#### Data rows ####
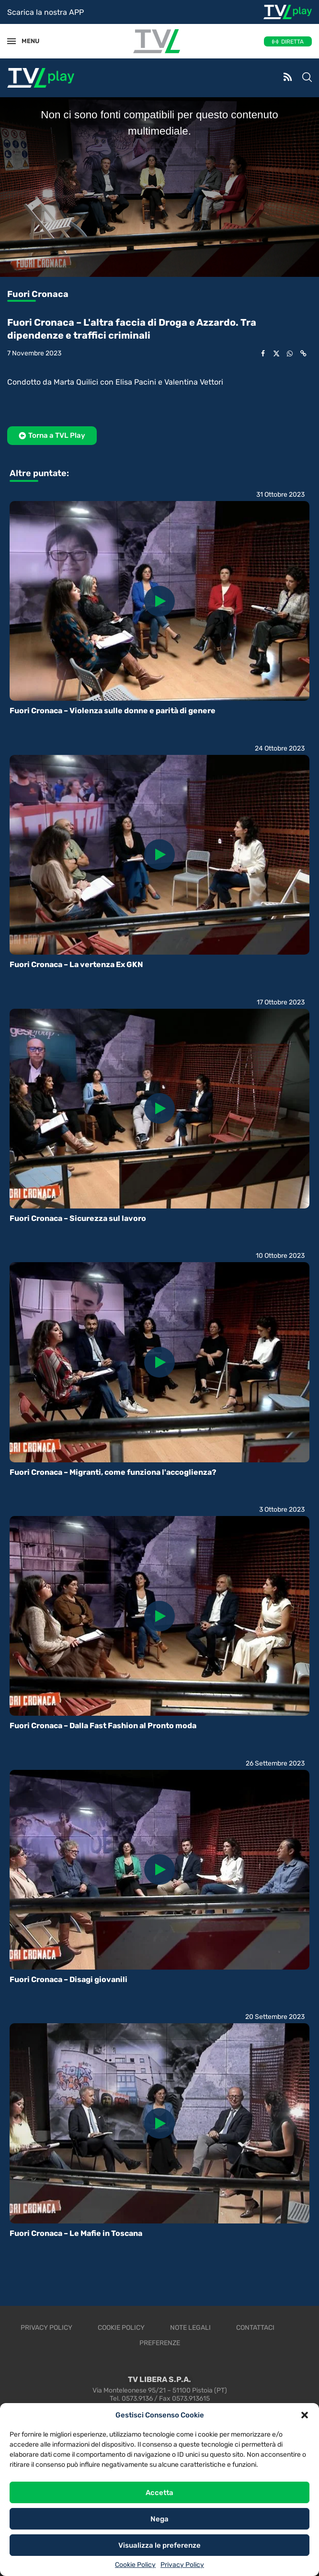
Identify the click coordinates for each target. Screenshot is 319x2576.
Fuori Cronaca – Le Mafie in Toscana (76, 2233)
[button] (304, 2415)
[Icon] (159, 601)
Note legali (190, 2328)
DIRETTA (292, 41)
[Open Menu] (11, 41)
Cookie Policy (135, 2565)
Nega (159, 2519)
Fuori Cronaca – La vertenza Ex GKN (76, 964)
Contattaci (255, 2328)
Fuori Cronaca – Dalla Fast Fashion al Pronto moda (103, 1725)
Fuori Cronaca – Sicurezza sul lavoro (78, 1218)
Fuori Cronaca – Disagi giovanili (68, 1979)
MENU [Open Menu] (26, 41)
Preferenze (159, 2343)
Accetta (159, 2492)
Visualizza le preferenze (159, 2545)
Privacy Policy (182, 2565)
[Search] (307, 78)
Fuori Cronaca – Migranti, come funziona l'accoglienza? (113, 1472)
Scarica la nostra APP (45, 12)
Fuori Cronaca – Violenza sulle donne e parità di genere (113, 710)
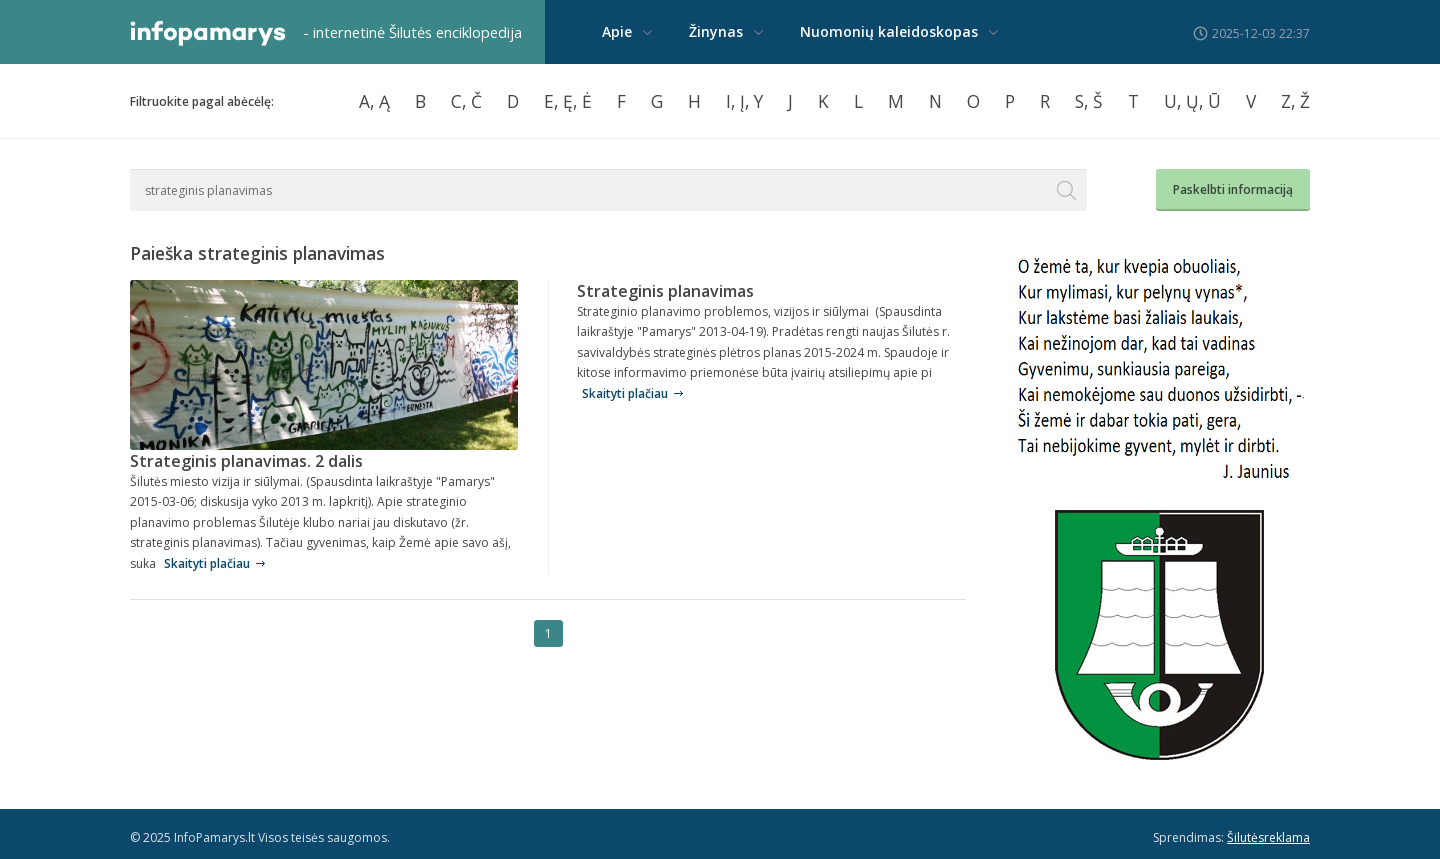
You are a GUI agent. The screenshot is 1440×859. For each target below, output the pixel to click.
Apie (617, 31)
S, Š (1089, 101)
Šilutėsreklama (1268, 837)
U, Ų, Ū (1192, 101)
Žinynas (716, 31)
####
Instructions to follow> Please print every line of the records above verbatim, leaving out the pictures.

Reply>
Identify the click coordinates for each target. Screenshot is 319x2576.
Fuori Cronaca – Le Mafie in Toscana (76, 2233)
[button] (304, 2415)
[Icon] (159, 601)
Note legali (190, 2328)
DIRETTA (292, 41)
[Open Menu] (11, 41)
Cookie Policy (135, 2565)
Nega (159, 2519)
Fuori Cronaca – La vertenza Ex GKN (76, 964)
Contattaci (255, 2328)
Fuori Cronaca – Dalla Fast Fashion al Pronto moda (103, 1725)
Fuori Cronaca – Sicurezza sul lavoro (78, 1218)
Fuori Cronaca – Disagi giovanili (68, 1979)
MENU [Open Menu] (26, 41)
Preferenze (159, 2343)
Accetta (159, 2492)
Visualizza le preferenze (159, 2545)
Privacy Policy (182, 2565)
[Search] (307, 78)
Fuori Cronaca – Migranti, come funziona l'accoglienza? (113, 1472)
Scarica la nostra APP (45, 12)
Fuori Cronaca – Violenza sulle donne e parità di genere (113, 710)
You are a GUI agent. The screenshot is 1440×859. For each target below, output the pixel to click.
Apie (617, 31)
S, Š (1089, 101)
Šilutėsreklama (1268, 837)
U, Ų, Ū (1192, 101)
Žinynas (716, 31)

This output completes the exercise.